Jean remarried to Jay Gold in 1980 and their residence was in New York so she was not involved with the Players for a few years until they decided to build a house down here. Since then there is hardly a classic musical that the Players hasn’t produced from “Pal Joey”, “New Girl in Town”, “Gypsy”, “Chorus Line” , and "Best Little Whorehouse in Texas".
Just as the actors come and go, so do the people in charge.

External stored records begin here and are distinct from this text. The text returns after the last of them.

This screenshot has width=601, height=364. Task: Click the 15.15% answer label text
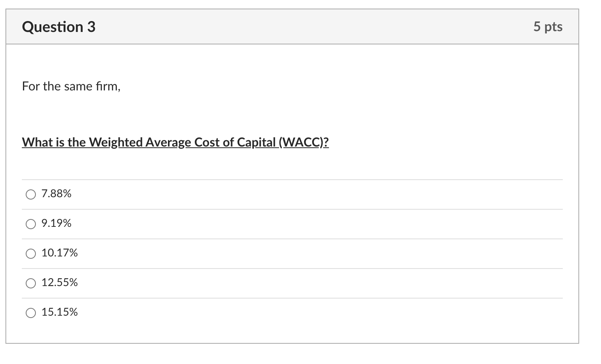point(59,312)
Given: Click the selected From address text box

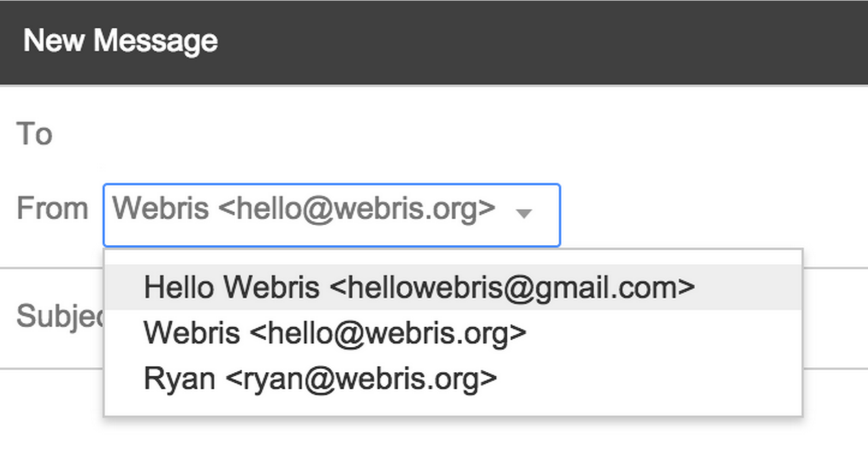Looking at the screenshot, I should 303,209.
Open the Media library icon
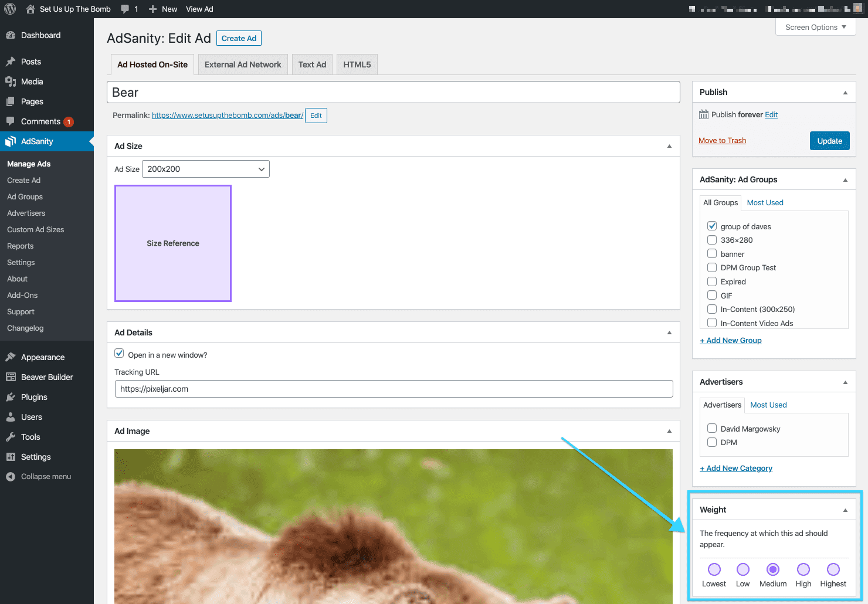Screen dimensions: 868x604 pyautogui.click(x=11, y=82)
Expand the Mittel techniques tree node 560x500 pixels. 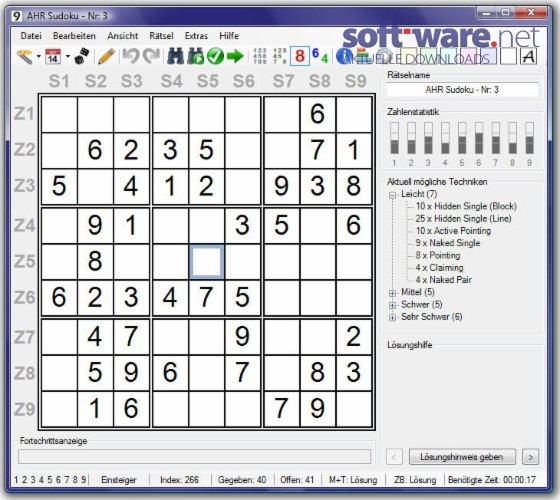pos(392,293)
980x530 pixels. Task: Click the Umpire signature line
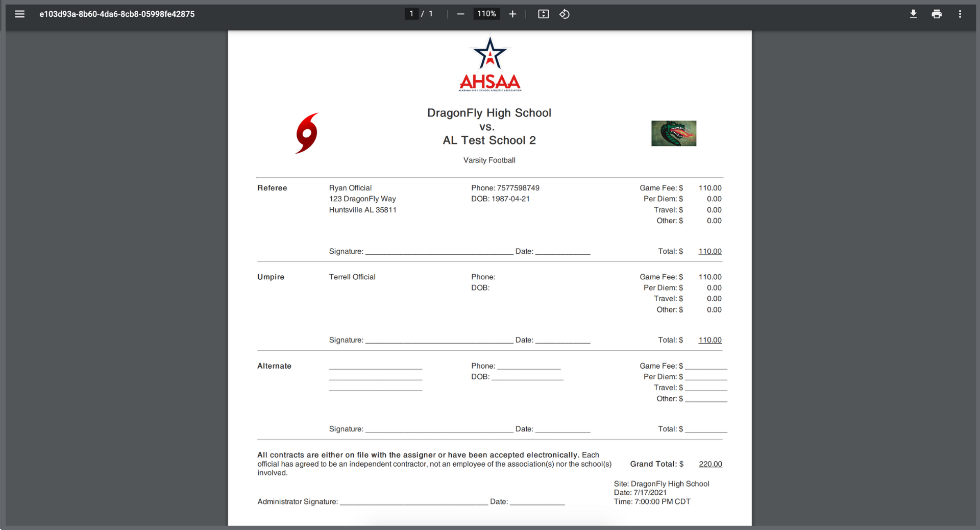[x=439, y=340]
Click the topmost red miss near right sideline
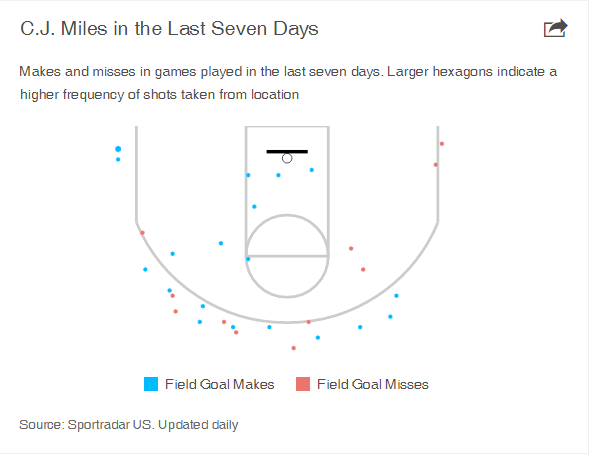This screenshot has width=589, height=456. [x=442, y=144]
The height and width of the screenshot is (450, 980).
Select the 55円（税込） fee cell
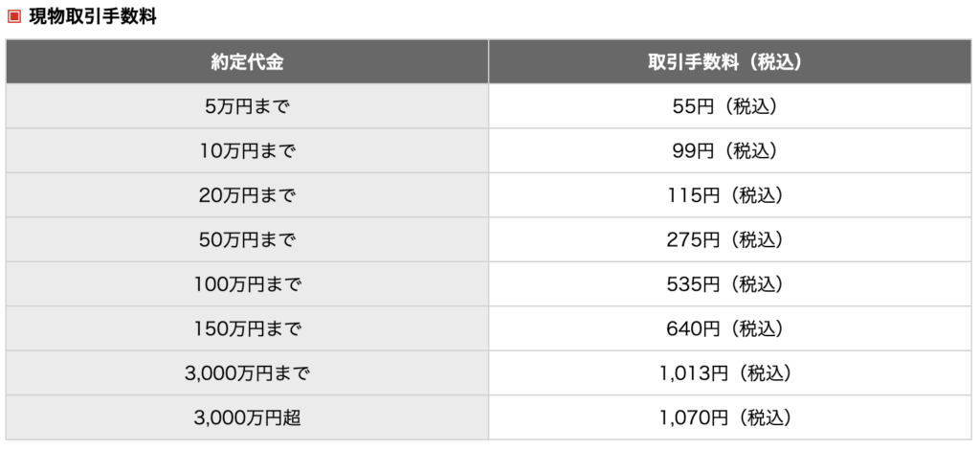coord(730,106)
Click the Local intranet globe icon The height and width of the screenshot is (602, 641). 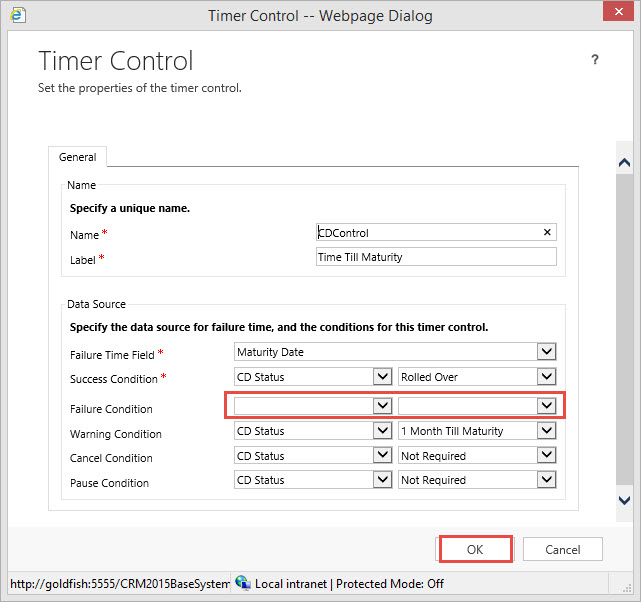(243, 583)
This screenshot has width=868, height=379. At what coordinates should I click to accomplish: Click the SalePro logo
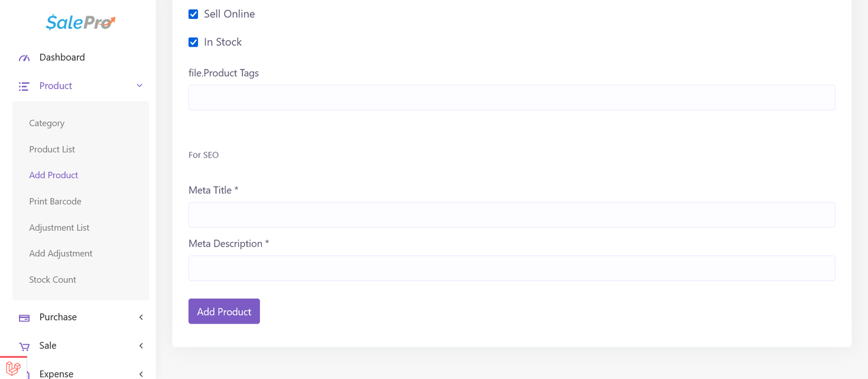(80, 22)

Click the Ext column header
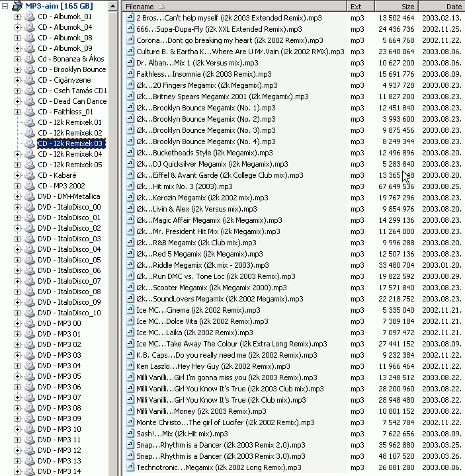pos(356,6)
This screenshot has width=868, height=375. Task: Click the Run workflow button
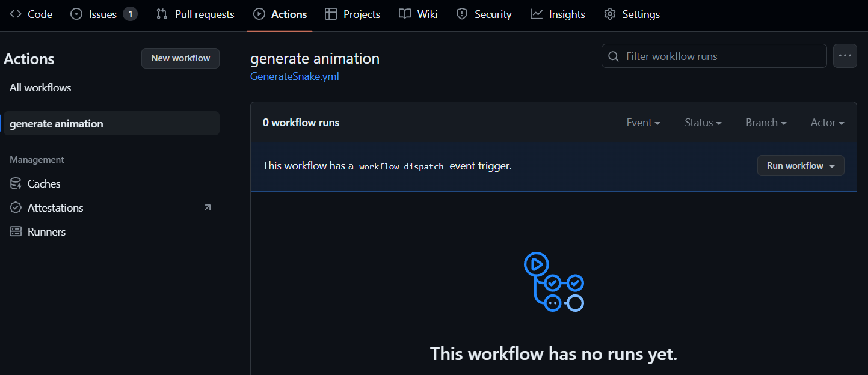[x=801, y=165]
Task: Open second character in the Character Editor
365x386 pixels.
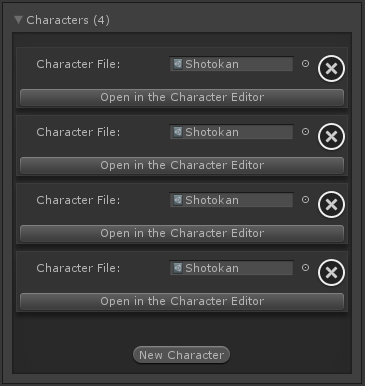Action: pyautogui.click(x=182, y=165)
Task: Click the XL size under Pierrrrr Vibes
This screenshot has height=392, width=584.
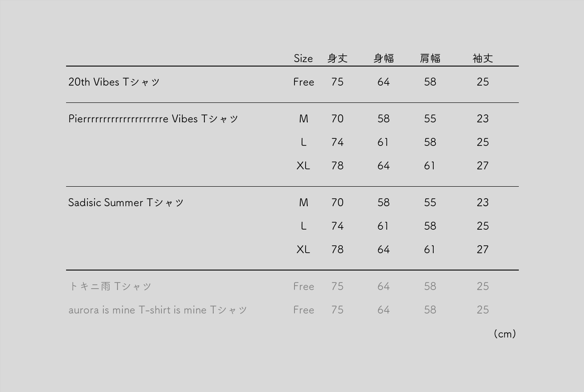Action: tap(303, 166)
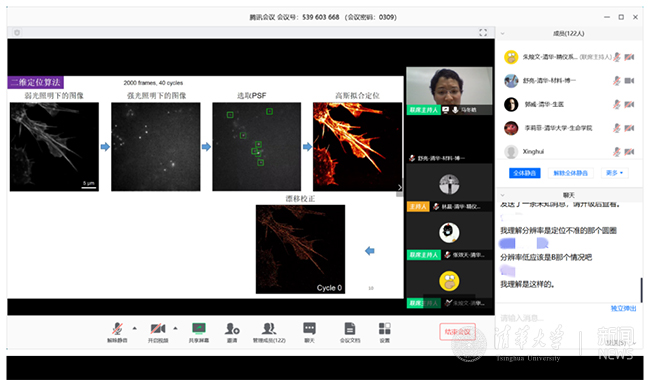Viewport: 650px width, 380px height.
Task: Open manage members (122) icon
Action: click(x=269, y=329)
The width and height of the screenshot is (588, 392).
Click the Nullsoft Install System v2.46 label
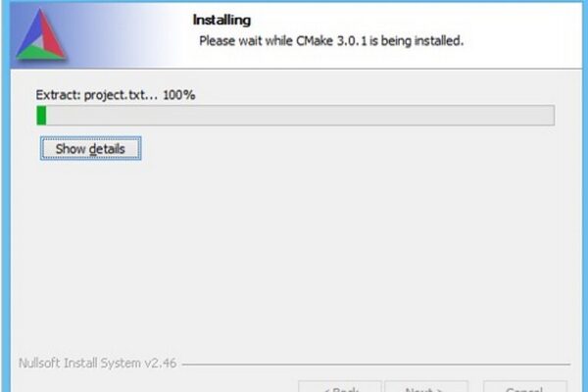97,364
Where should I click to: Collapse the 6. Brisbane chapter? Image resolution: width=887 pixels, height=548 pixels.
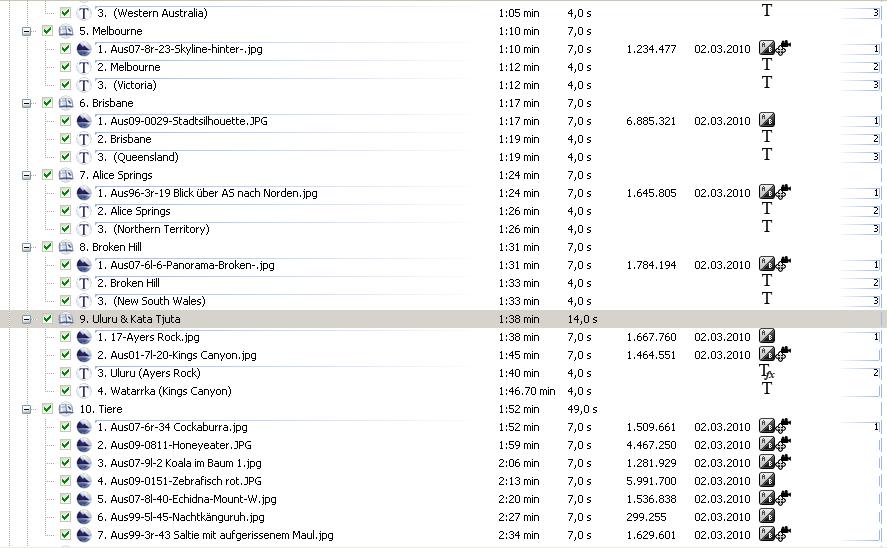click(x=27, y=103)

Gold claims to have retired in 1994 after her hugely successful production of “Cotton Patch Gospel” but she continues as a member of the Board of Directors.
Choosing shows is one of the most important components of success. The group has had to juggle what the actors want to do, what the community is interested in seeing and then find the money to pull it off. There is also an enormous amount of volunteer work that's done to get these shows off the ground. Not only does a group need people to make sets, costumes, and props but there’s also lighting, sound, and stage management. And let’s not forget ticketing, hospitality, ushering, cleanup, scheduling and advertising. There is a small army of people that make each show work and this is what the Middleburg Players is all about - the opportunity for people to work together toward a common end for the enjoyment of the participants and the entertainment of the audience.